Hz. İbrahim ise "Selam üzerine olsun, senin için Rabbimden bağışlanma dileyeceğim, çünkü, O, bana pek lütufkardır" dedi. "Sizden ve Allah’tan başka taptıklarınızdan kopup-ayrılıyorum ve Rabbime dua ediyorum. Umulur ki, Rabbime dua etmekle mutsuz olmayacağım." (Meryem Suresi, 44-48) diyerek babasından uzaklaşıp Allah’a sığınmıştır.
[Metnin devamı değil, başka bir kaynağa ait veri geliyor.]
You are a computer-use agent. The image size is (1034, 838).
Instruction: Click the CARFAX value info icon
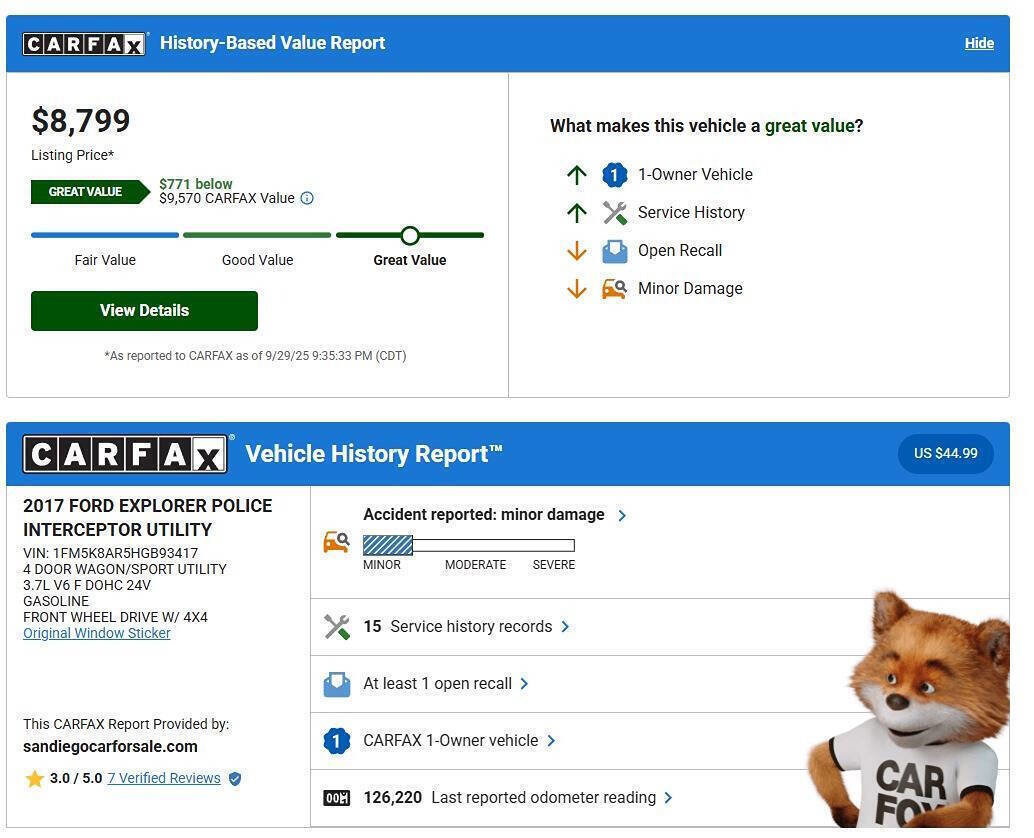(x=307, y=198)
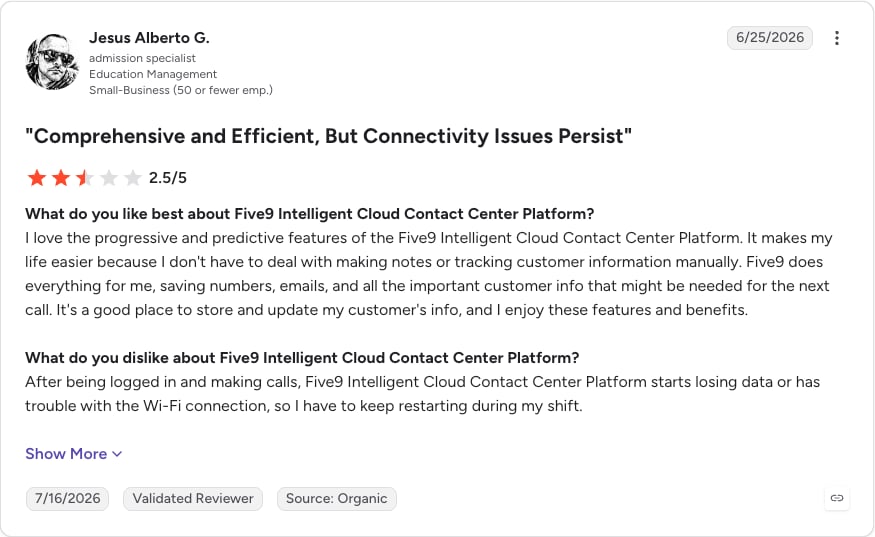Image resolution: width=875 pixels, height=537 pixels.
Task: Click the first filled rating star
Action: [37, 178]
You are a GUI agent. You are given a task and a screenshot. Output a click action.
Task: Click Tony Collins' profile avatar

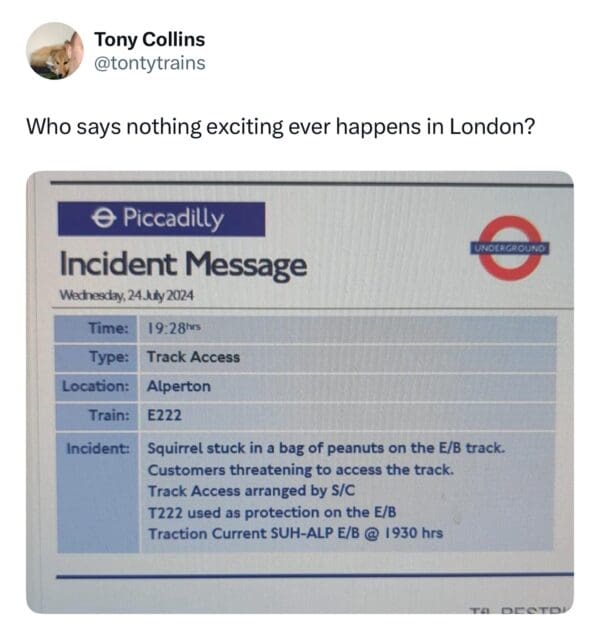point(54,51)
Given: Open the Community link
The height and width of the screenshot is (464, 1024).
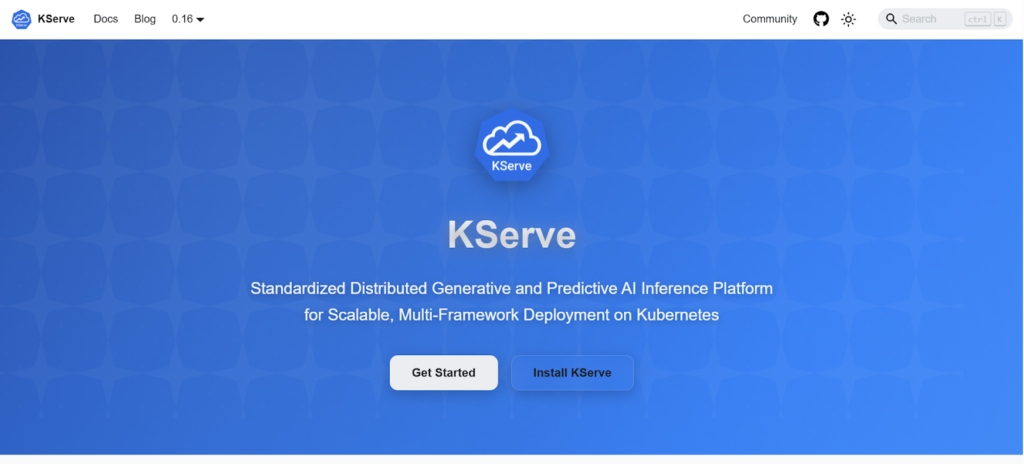Looking at the screenshot, I should coord(769,19).
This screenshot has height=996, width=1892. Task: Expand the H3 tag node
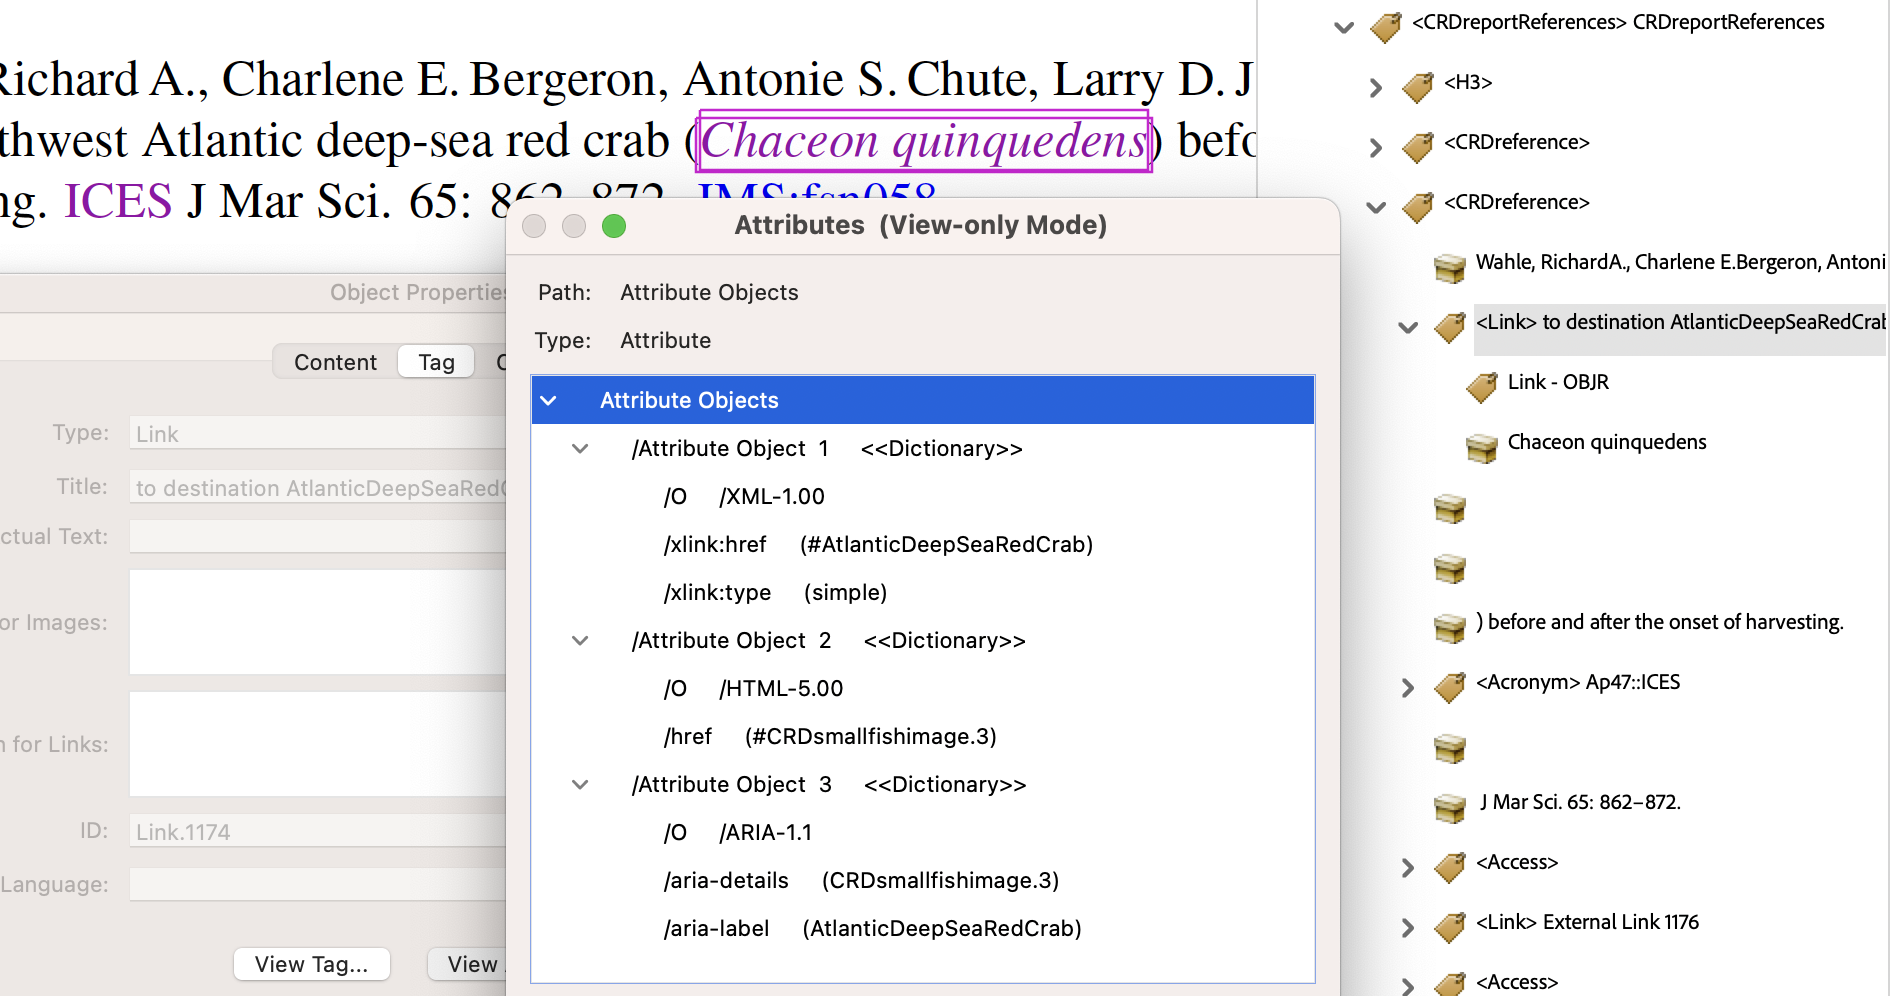[1376, 87]
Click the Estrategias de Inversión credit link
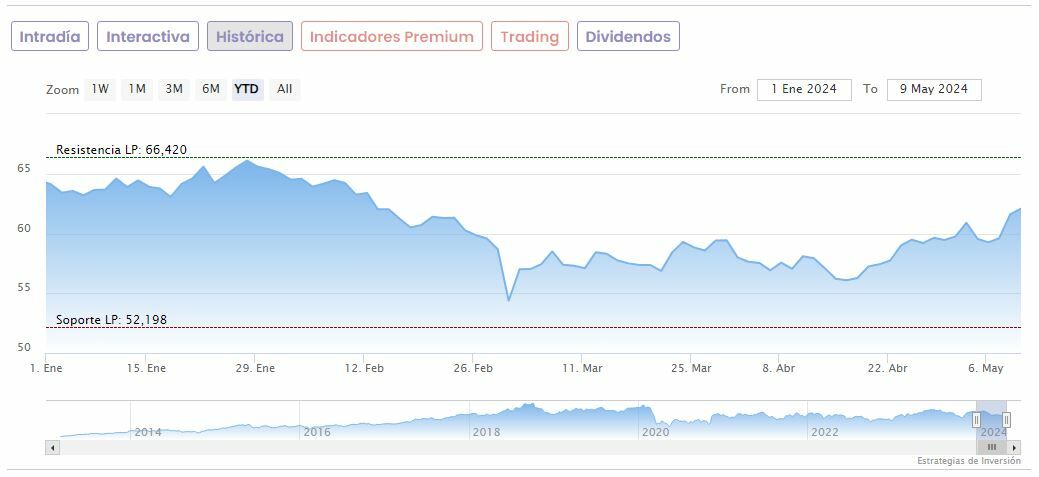Image resolution: width=1039 pixels, height=477 pixels. pyautogui.click(x=968, y=461)
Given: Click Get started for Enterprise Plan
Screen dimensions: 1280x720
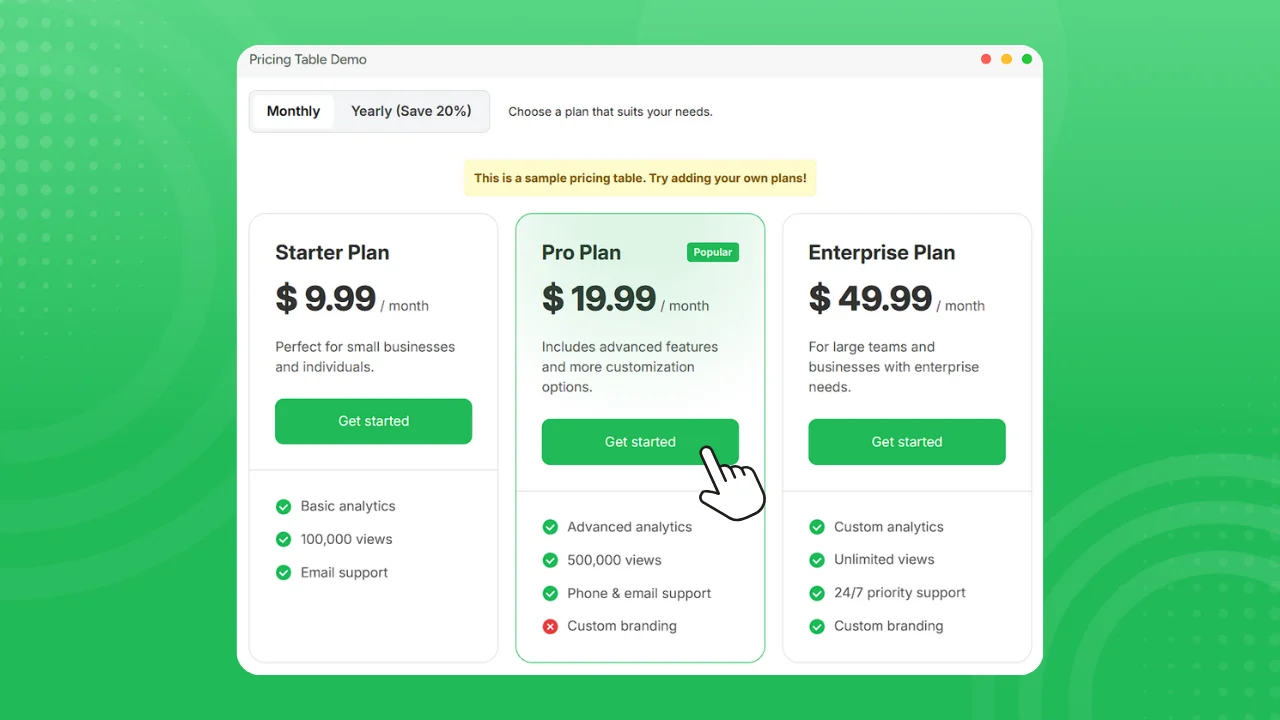Looking at the screenshot, I should (x=906, y=442).
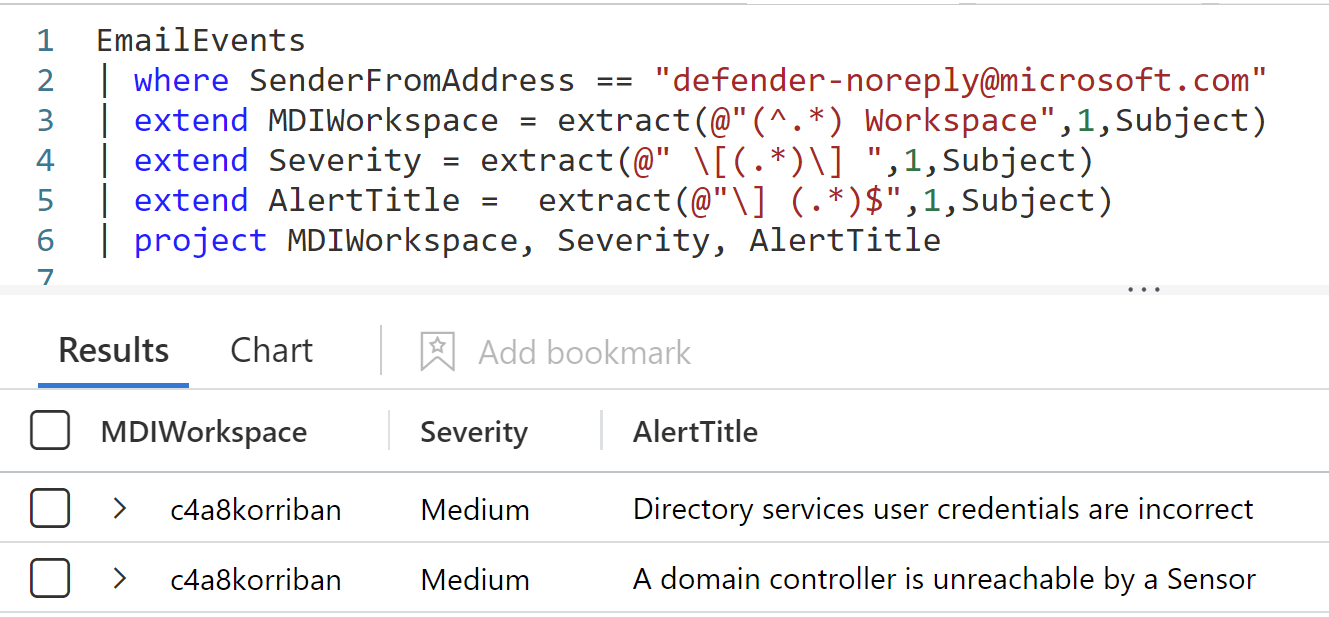Expand the second result row details
Viewport: 1329px width, 617px height.
(119, 578)
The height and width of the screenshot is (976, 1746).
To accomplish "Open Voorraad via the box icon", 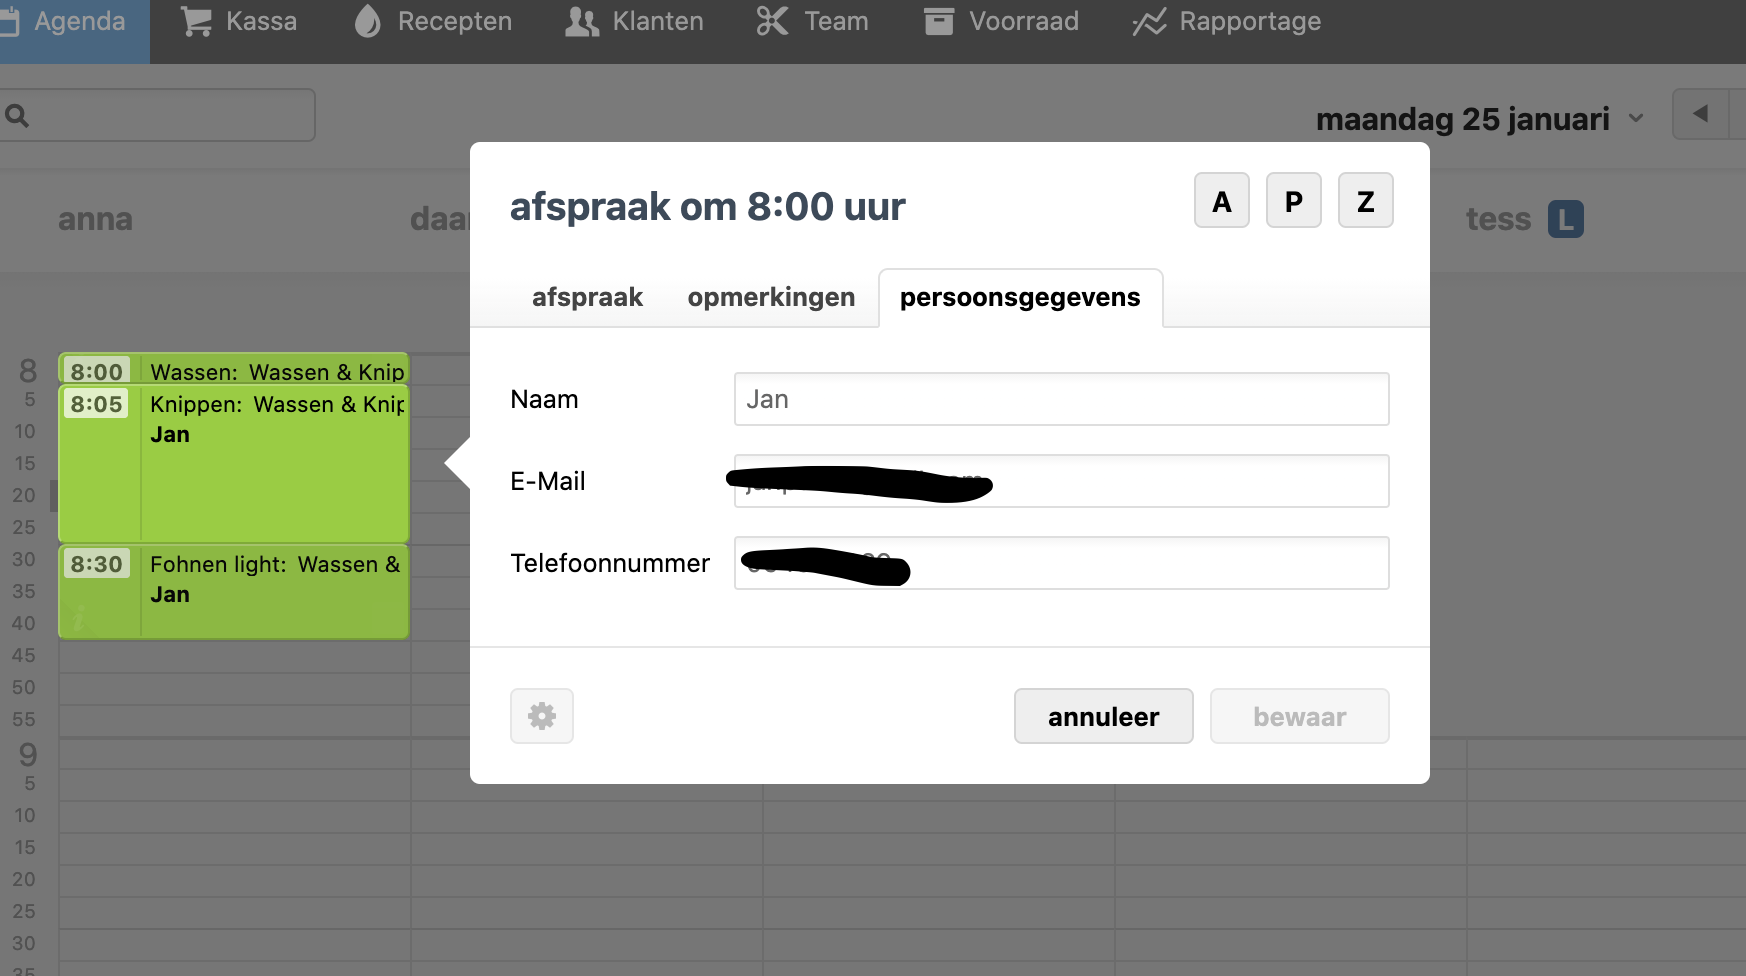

Hz. İbrahim’in Oğluyla İlgili Sınavı:
Hz. İbrahim’in ve oğlu Hz. İsmail’in başından geçen denemeyi Rabbimiz ayetlerde şu şekilde haber verir:
Biz de onu halim bir çocukla müjdeledik. Böylece (çocuk) onun yanında koşabilecek çağa erişince (İbrahim ona): "Oğlum" dedi. "Gerçekten ben seni rüyamda boğazlıyorken gördüm. Bir bak, sen ne düşünüyorsun." (Oğlu İsmail) Dedi ki: "Babacığım, emrolunduğun şeyi yap. İnşallah, beni sabredenlerden bulacaksın." Sonunda ikisi de (Allah’ın emrine ve takdirine) teslim olup (babası, İsmail’i kurban etmek için) onu alnı üzerine yatırdı. Biz ona: "Ey İbrahim" diye seslendik. "Gerçekten sen, rüyayı doğruladın. Şüphesiz Biz, ihsanda bulunanları böyle ödüllendiririz." Doğrusu bu, apaçık bir imtihandı. Ve ona büyük bir kurbanı fidye olarak verdik. (Saffat Suresi, 101-107)
Kabenin İnşası:
Kuran’da Hz. İbrahim’in, oğlu Hz. İsmail ile birlikte Kabe’yi inşa ettiğini bildirilir.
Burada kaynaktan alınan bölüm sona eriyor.